==== Excerpt provided
The attack occurred during a security operation on the road linking the central town of Douentza to the city of Timbuktu further north, about 20 kilometres north of the town of Bamabara-Maoude. The peacekeepers’ vehicle struck an improvised explosive device and then came under attack by unidentified gunmen who fled the scene.

“At a time when all efforts are being made to bring Mali out of the rut, I deeply deplore the upsurge in these attacks against national and international forces, as well as civilian populations,” said UN special envoy Mahamat Saleh Annadif, who heads the UN mission in Mali, known as Minusma.

The UN peacekeeping mission has been in Mali since 2013 after Islamic extremists, mostly ethnic Tuargeg separatists, took control of major towns in the north. A French-led military operation pushed them out, but rebels have since regrouped in rural areas and expanded their reach.

The 12,000-strong peacekeeping force is a frequent target, and over 230 soldiers have died since the start of the mission.

In August, President Ibrahim Boubacar Keita was ousted from power by a military junta. Under international pressure, the junta appointed a civilian-led government to lead the country through an 18-month transition to new elections.

At UN Security Council meeting on Wednesday devoted to peace efforts in Mali, Annadif said that a newly-revised roadmap to elections “is consensus-based and quite exhaustive,” and that “we must be cautiously optimistic.”

He cautioned that success will be based on completing political, institutional, electoral and administrative reforms and support from all political actors.

Mali’s UN ambassador, Issa Konfourou, told the council, the stabilization process "is at a critical point.”

“Its success depends first and foremost on the sacred union of all strata in Mali society to save our country and... also on the quality of international support in terms of finding a solution to the crisis,” he said.
========
==== Data section
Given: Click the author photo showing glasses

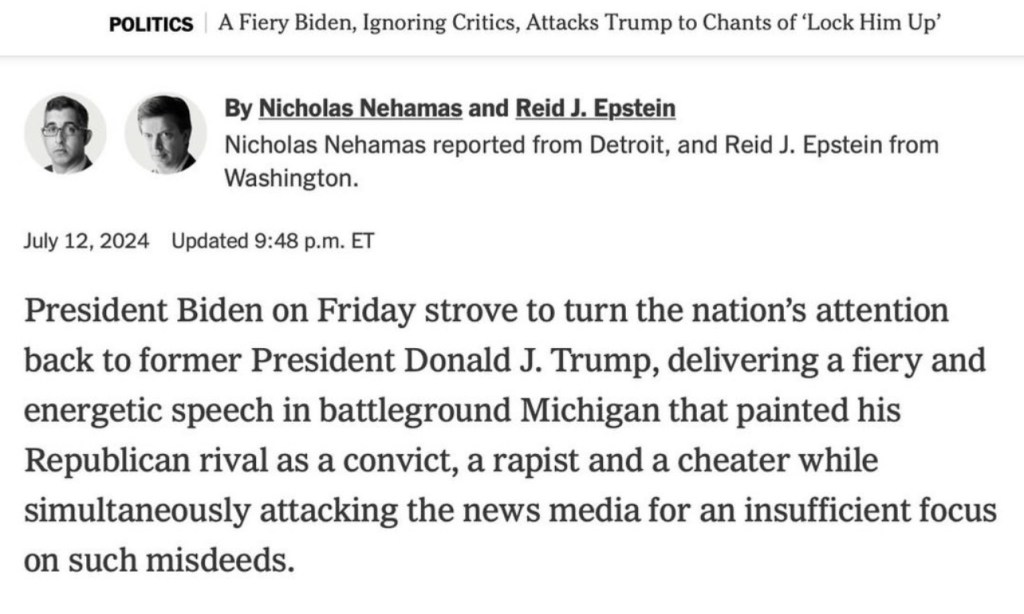Looking at the screenshot, I should [65, 133].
========
▸ Task requirements
**A.** Based on the Mali article, say whether each statement agrees with it, answering yes or no and quoting the deciding words: (i) the peacekeepers' vehicle hit an improvised explosive device; (ii) the UN mission has been in Mali since 2015; (iii) the junta appointed a military-led government for the transition.
**B.** Please list every kind of reform that, according to the Mali article, must be completed for success.
**C.** Repeat the Mali article word for word, everything from "The 12,000-strong peacekeeping" down to "to new elections.".

▸ Expected responses
**A.**
(i) Yes: "The peacekeepers’ vehicle struck an improvised explosive device"
(ii) No: "The UN peacekeeping mission has been in Mali since 2013"
(iii) No: "the junta appointed a civilian-led government"

**B.** political, institutional, electoral, administrative

**C.**
The 12,000-strong peacekeeping force is a frequent target, and over 230 soldiers have died since the start of the mission.

In August, President Ibrahim Boubacar Keita was ousted from power by a military junta. Under international pressure, the junta appointed a civilian-led government to lead the country through an 18-month transition to new elections.